Dan Hayon

Born in 1947 in Bucharest, Dan Hayon left Romania in 1972 after studying at the Academy of Fine Arts. He has lived in Paris since 1992.
From time to time, he exhibits his photos in the U.K., in France and in Romania.

In 2006, the Romanian Cultural Institute in Paris held
a retrospective exhibition of his work.
In 2009, a second retrospective was organised in Romania under the auspices of the Institut Français in Bucharest. Many of his photos are held in private collections.
Several magazines have published interviews with him.




My photos are quantum particles.

Those which were made fifty years ago were, at the same time, taken yesterday.
Those which were taken in Romania were, at the same time, made in other countries.

They belong to me but, at the same time, are no longer mine. They are small but, at the same time, larger than their frames.

And me, then, who am I?

I am a poor-sighted observer who is constantly searching, in a dark room, for Schrödinger’s black cat, whilst other photographers have already found her.





Waiting for Hayon

And for what do we wait?

Perhaps for the light of reason to coruscate from
the crepuscular universe of his singular imagination. Or perhaps for a message of immutable verity to rise from the chiaroscuro depths of his private world.

But we can all call on pretty words and let them swirl upwards like scented smoke. We will wait in vain if we think that the place occupied by these pictures will open to us through the use of words.

Keep, as you look at them, a sense of repeated musical lines in your mind. Hayon himself would admit, if he had a tendency to admitting anything, to having a fondness for serial music. Listen to one theme, look at one picture, it draws you to it or repels you.
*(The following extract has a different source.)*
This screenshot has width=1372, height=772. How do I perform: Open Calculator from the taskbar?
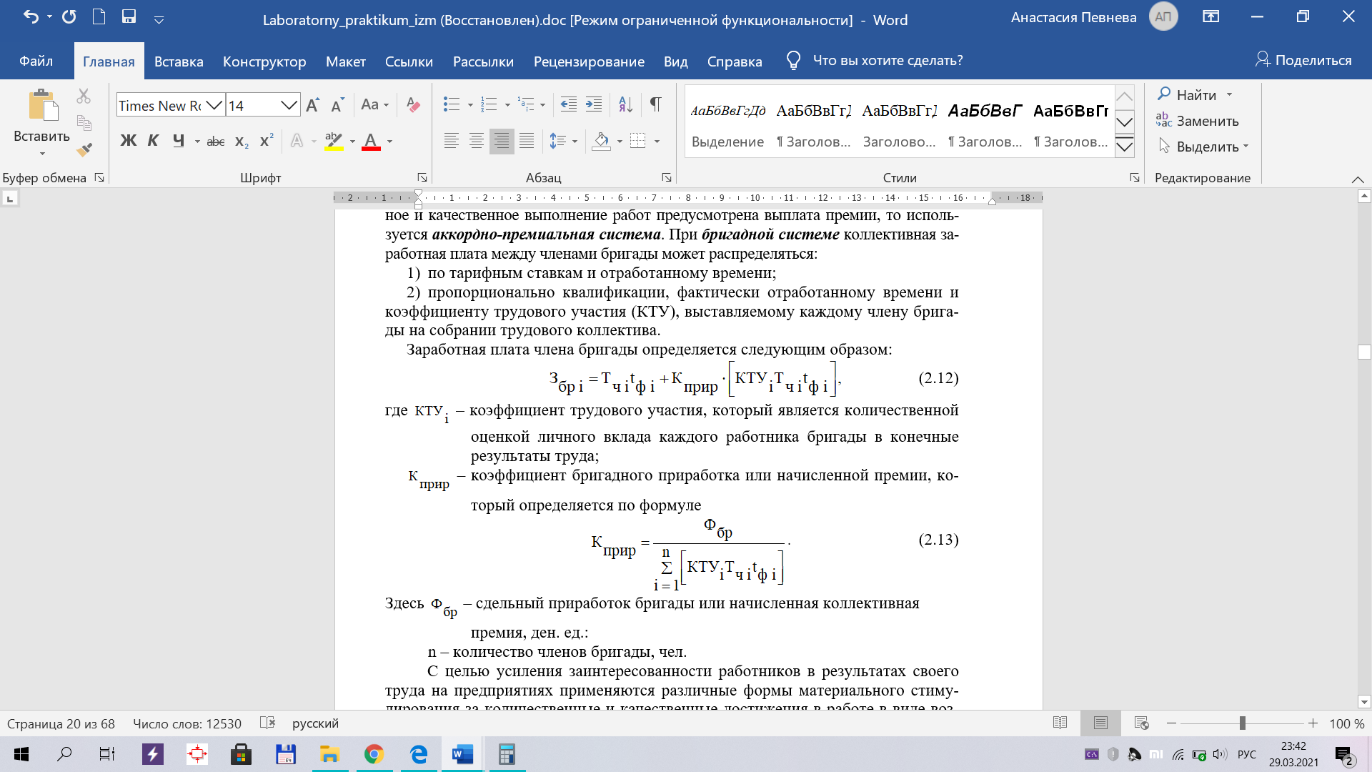tap(507, 754)

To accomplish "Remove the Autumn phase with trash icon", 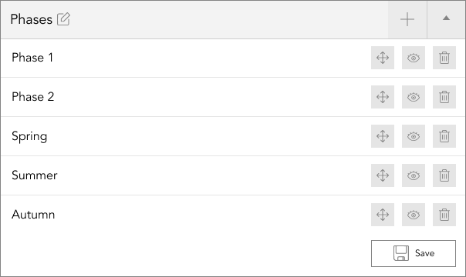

If it repels you then walk away. If not then listen to that theme played again, look at another image. The second repeat confirms your interest, draws you closer. You begin to wonder at the third or fourth repeat if your interest will hold.
As the theme builds layer upon layer in your mind, as the image unfolds time and again in your eye, you find yourself hypnotised and transported.

The individual works here are exquisite, the repeated form of their making gives them a symphonic quality which, if you give yourself up to it, will indeed transport you to a world of Hayon’s making.

The odd thing, though, is that once in that world you very soon recognise it as one you know very well but simply don’t notice as much as you could. It doesn’t matter if you see the images with eyes used to looking out at Romanian Streets, Parisian Streets or English Streets. We see the same familiar things. It doesn’t matter that the images appear in books or on screen or in galleries. We see the same familiar things.

Perhaps, it is Hayon who waits, tongue-in-cheek, as the British would have it, for
the rest of us to get the jokes, and the laughs, and the tears, as he plays kiss and tell with the objects he passes each serial day and which his lascivious eye falls in love with.

Fred Chance

Co-Director – PhotoStroud Festival, UK.